### TASK PROMPT:
Show all lines from the listing below that contain "legend".

------------

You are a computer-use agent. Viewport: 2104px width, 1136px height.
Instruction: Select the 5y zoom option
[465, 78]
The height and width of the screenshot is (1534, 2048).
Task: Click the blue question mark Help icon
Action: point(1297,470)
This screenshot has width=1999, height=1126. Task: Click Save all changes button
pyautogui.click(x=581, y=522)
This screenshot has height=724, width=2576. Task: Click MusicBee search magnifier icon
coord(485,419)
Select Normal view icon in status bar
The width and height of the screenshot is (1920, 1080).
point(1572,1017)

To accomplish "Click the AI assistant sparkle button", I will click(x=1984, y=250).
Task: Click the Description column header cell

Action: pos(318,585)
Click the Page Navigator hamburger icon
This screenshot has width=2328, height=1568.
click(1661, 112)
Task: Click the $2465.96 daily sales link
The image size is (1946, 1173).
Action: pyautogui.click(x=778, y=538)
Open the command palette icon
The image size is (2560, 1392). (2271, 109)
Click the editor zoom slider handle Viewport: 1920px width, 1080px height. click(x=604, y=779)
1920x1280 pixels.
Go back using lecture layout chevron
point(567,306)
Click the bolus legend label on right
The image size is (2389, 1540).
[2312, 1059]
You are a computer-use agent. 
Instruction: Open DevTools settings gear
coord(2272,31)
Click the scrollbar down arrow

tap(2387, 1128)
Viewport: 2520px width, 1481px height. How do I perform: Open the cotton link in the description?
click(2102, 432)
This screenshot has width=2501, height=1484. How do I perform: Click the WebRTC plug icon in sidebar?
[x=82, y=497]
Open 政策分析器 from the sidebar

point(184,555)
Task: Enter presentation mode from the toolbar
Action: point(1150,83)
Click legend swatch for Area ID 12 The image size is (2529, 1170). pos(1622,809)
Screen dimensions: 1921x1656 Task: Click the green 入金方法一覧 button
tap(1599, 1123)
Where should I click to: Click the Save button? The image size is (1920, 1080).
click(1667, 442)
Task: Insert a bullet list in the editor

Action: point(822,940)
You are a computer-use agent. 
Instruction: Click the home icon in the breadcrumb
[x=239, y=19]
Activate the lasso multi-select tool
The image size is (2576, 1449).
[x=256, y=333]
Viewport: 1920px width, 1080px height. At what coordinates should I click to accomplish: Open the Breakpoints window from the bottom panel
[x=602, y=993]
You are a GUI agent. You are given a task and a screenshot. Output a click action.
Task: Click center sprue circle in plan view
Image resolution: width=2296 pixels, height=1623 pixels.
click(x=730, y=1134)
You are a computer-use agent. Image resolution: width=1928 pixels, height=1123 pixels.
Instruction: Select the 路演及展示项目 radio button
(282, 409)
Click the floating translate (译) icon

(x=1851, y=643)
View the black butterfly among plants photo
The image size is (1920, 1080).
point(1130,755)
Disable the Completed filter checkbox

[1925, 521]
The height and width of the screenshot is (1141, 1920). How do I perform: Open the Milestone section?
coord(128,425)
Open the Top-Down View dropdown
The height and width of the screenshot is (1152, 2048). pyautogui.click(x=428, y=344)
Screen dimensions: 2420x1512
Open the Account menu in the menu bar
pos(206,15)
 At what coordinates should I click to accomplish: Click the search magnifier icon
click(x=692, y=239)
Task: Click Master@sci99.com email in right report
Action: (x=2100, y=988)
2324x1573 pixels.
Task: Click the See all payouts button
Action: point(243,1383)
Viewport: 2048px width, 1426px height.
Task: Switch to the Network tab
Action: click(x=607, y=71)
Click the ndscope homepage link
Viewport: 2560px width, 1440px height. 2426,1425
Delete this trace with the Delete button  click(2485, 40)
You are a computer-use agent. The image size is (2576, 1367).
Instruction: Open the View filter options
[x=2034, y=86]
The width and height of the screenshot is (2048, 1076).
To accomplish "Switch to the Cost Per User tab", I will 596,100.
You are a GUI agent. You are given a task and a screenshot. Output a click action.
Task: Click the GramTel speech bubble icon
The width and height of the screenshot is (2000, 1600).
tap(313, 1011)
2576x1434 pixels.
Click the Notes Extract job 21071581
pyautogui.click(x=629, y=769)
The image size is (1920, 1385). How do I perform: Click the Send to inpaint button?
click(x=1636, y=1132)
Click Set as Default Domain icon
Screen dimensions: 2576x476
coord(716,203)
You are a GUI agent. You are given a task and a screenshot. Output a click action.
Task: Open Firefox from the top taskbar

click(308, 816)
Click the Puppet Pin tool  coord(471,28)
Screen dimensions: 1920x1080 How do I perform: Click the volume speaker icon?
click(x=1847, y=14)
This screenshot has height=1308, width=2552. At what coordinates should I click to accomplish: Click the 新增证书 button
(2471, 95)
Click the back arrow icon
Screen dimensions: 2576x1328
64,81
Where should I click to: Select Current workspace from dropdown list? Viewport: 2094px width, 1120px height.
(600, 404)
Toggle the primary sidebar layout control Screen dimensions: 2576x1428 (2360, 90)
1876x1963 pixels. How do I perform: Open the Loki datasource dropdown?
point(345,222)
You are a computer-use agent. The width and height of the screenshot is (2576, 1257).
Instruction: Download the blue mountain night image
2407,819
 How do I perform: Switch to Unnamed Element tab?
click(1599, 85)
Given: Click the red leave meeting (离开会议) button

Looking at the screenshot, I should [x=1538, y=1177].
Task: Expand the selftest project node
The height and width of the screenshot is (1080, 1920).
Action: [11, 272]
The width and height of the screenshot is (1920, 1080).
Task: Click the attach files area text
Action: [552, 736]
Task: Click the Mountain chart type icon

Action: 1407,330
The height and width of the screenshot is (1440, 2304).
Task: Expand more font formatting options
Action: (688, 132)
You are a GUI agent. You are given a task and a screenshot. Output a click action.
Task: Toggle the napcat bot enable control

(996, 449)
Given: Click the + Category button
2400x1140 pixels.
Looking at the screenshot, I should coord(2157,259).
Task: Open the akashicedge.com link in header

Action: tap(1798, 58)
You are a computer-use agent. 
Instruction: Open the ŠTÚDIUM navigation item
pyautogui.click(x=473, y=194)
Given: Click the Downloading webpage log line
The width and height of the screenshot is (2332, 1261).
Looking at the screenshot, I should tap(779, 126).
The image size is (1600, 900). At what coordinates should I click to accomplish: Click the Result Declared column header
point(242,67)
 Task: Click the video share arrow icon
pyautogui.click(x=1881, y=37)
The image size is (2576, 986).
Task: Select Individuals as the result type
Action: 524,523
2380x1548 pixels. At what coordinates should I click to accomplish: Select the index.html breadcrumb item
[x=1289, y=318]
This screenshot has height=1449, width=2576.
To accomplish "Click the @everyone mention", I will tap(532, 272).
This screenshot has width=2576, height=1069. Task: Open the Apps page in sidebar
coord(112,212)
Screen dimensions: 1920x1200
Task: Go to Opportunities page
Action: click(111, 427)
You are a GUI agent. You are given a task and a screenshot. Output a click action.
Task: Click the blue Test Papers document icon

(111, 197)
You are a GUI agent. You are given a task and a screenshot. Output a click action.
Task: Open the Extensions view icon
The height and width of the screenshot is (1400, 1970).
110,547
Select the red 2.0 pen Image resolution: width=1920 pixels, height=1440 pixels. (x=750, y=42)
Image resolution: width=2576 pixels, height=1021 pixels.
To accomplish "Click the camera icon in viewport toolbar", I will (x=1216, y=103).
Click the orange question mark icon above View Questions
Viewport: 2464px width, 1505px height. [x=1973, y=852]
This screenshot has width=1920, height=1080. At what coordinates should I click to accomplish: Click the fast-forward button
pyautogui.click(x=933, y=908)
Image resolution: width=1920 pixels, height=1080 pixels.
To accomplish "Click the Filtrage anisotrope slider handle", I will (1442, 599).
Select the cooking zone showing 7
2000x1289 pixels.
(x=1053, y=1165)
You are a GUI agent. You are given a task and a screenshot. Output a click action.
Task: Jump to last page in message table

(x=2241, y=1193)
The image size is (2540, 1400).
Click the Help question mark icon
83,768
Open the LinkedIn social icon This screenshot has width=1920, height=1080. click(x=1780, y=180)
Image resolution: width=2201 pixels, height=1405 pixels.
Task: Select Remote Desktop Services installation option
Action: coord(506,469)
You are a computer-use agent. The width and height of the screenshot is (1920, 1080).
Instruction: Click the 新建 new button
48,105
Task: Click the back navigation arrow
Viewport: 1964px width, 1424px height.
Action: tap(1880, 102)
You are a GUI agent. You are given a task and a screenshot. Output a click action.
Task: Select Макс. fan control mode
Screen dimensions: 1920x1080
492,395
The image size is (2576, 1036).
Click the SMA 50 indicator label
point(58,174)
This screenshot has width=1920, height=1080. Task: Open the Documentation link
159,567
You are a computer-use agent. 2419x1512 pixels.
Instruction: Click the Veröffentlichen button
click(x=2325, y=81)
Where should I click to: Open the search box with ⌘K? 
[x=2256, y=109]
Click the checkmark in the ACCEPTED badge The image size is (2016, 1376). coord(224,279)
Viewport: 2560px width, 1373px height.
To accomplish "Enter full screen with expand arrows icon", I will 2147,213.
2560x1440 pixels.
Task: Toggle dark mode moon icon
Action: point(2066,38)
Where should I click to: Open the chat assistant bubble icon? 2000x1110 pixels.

------------

### SOLUTION BELOW:
Click the bolus legend label on right
Click legend swatch for Area ID 12 The image size is (2529, 1170). pos(1622,809)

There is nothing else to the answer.